Dollar Risks Grow as Hedge Funds Make Greenback Most Favored Betby
HSBC, SocGen warn U.S. currency's rally is poised to reverse
Wagers on dollar gains in futures market approach record high
The dollar is on the cusp of its longest winning streak since March and traders keep piling in, yet a growing number of influential strategists are starting to sound alarm bells.
The potential for a pullback is growing, according to Societe Generale SA and HSBC Holdings Plc, which highlighted the U.S. currency’s vulnerabilities before a second-quarter setback. A gauge of the greenback has gained almost 5 percent from this quarter’s low on Oct. 15. Three rallies of similar magnitude ended with 3 percent downturns in March, June and August.
That’s a threat to hedge funds and other large speculators that pushed bullish futures positions close to an all-time high last week, and eight of the world’s 10 largest currency-trading banks see 2016 yielding additional dollar gains. Their conviction has boosted the dollar gauge to its highest in at least a decade, and become part of a cautionary sign that the trade is overcrowded and ripe for reversal.
“Given how far we’ve been, how far we’ve traveled, what the valuations look like and how big positioning is, the risk of positions being taken off and of a correction seems pretty big to me,” said Kit Juckes, a London-based global strategist at SocGen. The currency has room to weaken about 7 percent to $1.13 per euro before it regains its footing, he said. The exchange rate was $1.0614 at 3:15 p.m. New York time.
Investors have piled into the currency as the Federal Reserve prepares to raise interest rates for the first time in almost a decade. The Bloomberg Dollar Spot Index, which tracks the greenback versus 10 major peers, reached its highest level in more than 10 years on Nov. 30, capping a 19 percent rally during the past 18 months.

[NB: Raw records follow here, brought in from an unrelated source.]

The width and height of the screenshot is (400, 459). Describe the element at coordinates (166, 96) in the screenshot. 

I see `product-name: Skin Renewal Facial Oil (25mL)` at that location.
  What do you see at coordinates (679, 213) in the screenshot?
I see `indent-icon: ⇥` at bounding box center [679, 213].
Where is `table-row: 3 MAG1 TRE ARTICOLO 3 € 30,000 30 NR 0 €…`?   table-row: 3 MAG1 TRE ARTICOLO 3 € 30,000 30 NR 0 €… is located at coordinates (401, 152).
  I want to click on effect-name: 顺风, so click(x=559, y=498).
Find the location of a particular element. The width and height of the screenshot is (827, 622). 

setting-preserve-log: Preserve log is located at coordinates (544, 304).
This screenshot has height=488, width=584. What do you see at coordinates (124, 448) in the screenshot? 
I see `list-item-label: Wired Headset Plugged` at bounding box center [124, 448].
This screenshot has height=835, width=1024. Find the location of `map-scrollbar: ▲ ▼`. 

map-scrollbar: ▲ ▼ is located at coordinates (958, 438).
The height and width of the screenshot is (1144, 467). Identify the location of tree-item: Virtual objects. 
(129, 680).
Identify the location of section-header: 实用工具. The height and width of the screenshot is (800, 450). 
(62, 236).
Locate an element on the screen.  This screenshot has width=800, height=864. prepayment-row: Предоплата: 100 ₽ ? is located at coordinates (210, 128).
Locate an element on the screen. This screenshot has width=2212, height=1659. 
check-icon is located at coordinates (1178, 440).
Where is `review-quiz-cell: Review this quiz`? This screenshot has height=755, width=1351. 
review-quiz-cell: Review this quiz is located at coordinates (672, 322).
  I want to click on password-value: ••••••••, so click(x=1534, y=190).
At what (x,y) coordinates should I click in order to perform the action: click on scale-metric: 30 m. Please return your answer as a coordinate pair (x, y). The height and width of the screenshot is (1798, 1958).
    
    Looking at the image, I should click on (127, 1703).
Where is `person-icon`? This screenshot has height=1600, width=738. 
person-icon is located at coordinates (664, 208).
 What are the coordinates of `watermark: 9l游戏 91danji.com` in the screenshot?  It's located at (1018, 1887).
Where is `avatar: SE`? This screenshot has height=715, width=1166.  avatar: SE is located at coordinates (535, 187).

Past rate-increase cycles show the dollar often runs out of steam after the first boost in borrowing costs. Option pricing also suggests investor confidence in the currency is waning. The premium for contracts protecting against an advance versus the euro, compared with those guarding against a drop, is the lowest since August.
“Once you begin to lose momentum in this dollar buying then everybody will turn around and ask, ‘Where next from here?’” said Daragh Maher, the New York-based head of U.S. foreign-exchange strategy at HSBC, which sees the dollar slumping to $1.20 versus the common currency by the end of 2016, the second-weakest of 52 estimates compiled by Bloomberg. “Do you want to pile into something where you might feel you’re quite late in the day? I suspect the answer to that is no.”
Hedge funds and other large speculators remain unswayed. The difference in the number of contracts that profit from a rise in the dollar versus eight of its major peers compared with those that benefit from a loss was 428,298 as of Nov. 24, up from 411,208 a week earlier. That’s approaching January’s record of 448,675.
Dollar declines from unwinding of bullish positions may be short-lived. Banks including Barclays Plc, JPMorgan Chase & Co. and Goldman Sachs Group Inc. see reasons to buy the greenback as tighter U.S. monetary policy diverges from that of other central banks which are adding stimulus.
Barclays -- the world’s third-largest currency trader according to Euromoney magazine -- favors the greenback for all eight of its top trades, while JPMorgan forecasts another surge for the trade-weighted measure before a 2016 peak. Goldman Sachs sees the dollar climbing to parity with the euro by year-end.
“We expect the U.S. dollar to outperform all major currencies next year, supported by relatively strong growth and a widening monetary policy divergence,” Barclays analysts led by Jose Wynne, the New York-based head of foreign-exchange research, wrote in a note Nov. 12.
Forecasts compiled by Bloomberg put the dollar at $1.05 per euro at the end of 2016.
The U.S. currency rallied against all of its 16 major peers except the Australian dollar in November. A trade-weighted measure of the greenback that’s scrutinized by the Fed rose last month to its highest in 10 years.
“It’s a very difficult trade to be in when everyone’s on the right side now,” said Ed Keon, a money manager at Prudential Financial Inc.’s Quantitative Management Associates. “You kind of have to have one foot out the door.”